> **Stored data entries**:
※ ※ ※
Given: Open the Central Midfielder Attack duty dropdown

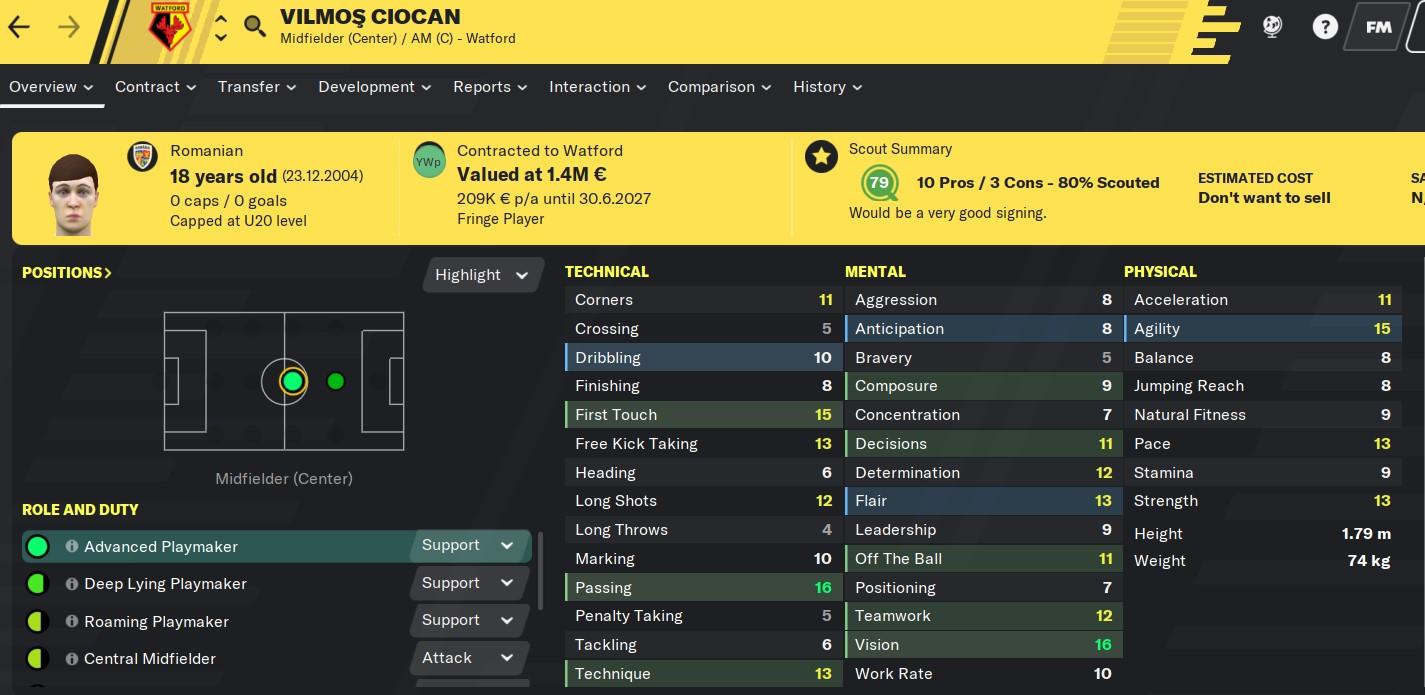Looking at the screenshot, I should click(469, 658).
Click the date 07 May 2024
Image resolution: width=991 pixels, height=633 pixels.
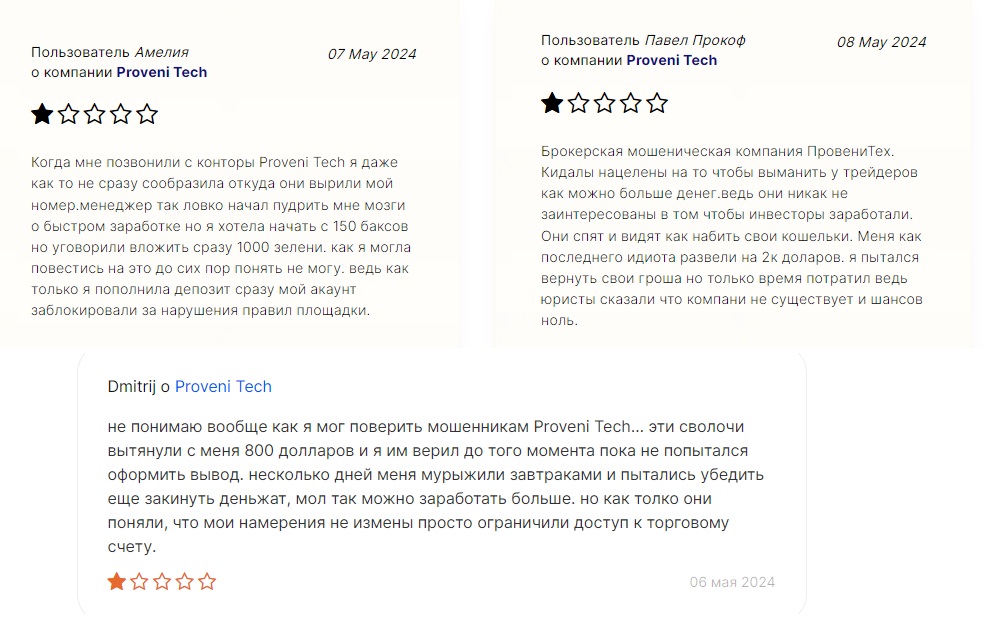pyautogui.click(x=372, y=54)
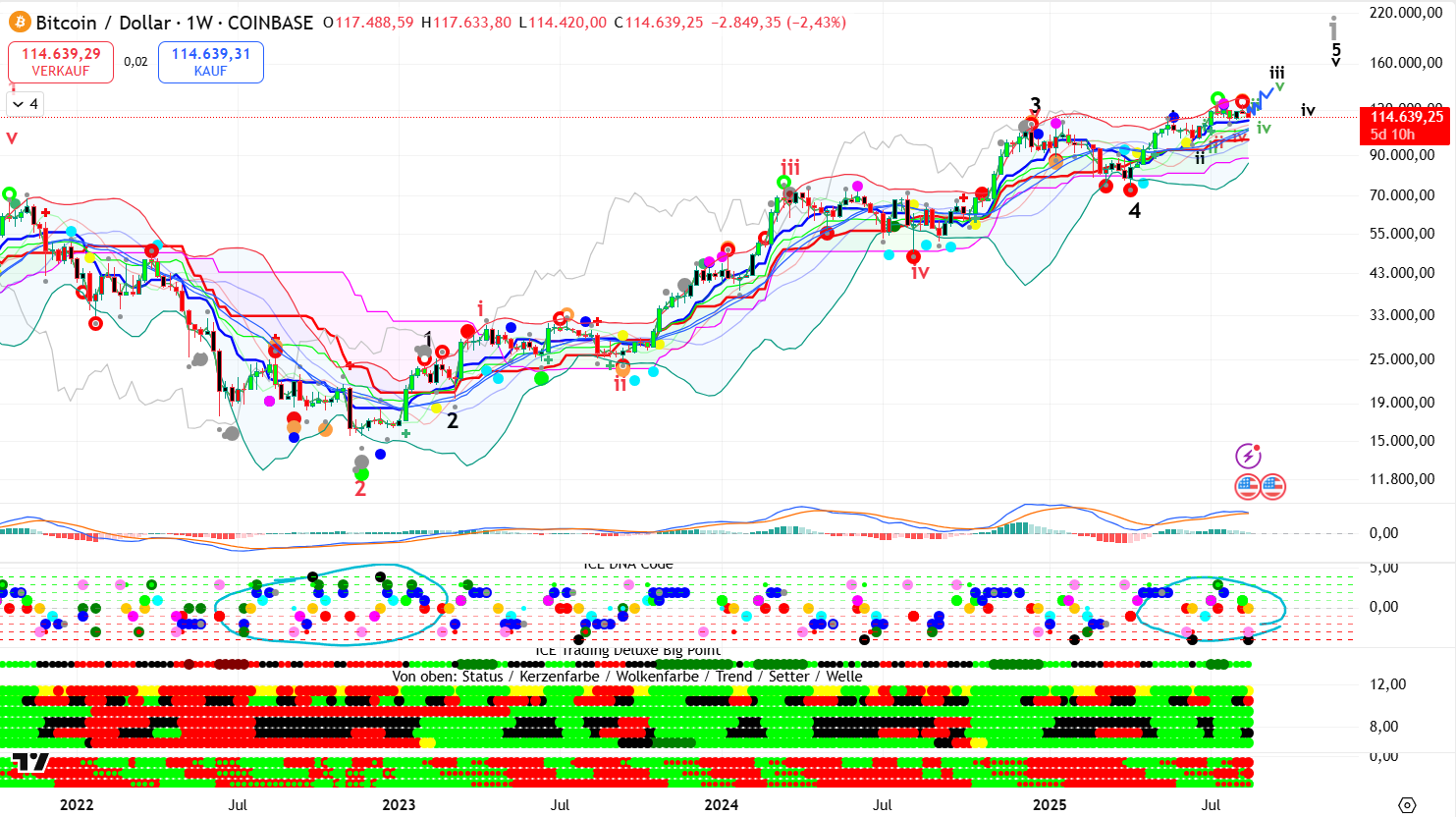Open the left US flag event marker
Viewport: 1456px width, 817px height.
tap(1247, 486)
※ ※ ※
> **The problem**:
Leave every image out and retype the entries above word for word.

> **Written response**:
Given: Open the Central Midfielder Attack duty dropdown

Looking at the screenshot, I should click(469, 658).
Click the date 07 May 2024
Image resolution: width=991 pixels, height=633 pixels.
pyautogui.click(x=372, y=54)
Open the left US flag event marker
Viewport: 1456px width, 817px height.
tap(1247, 486)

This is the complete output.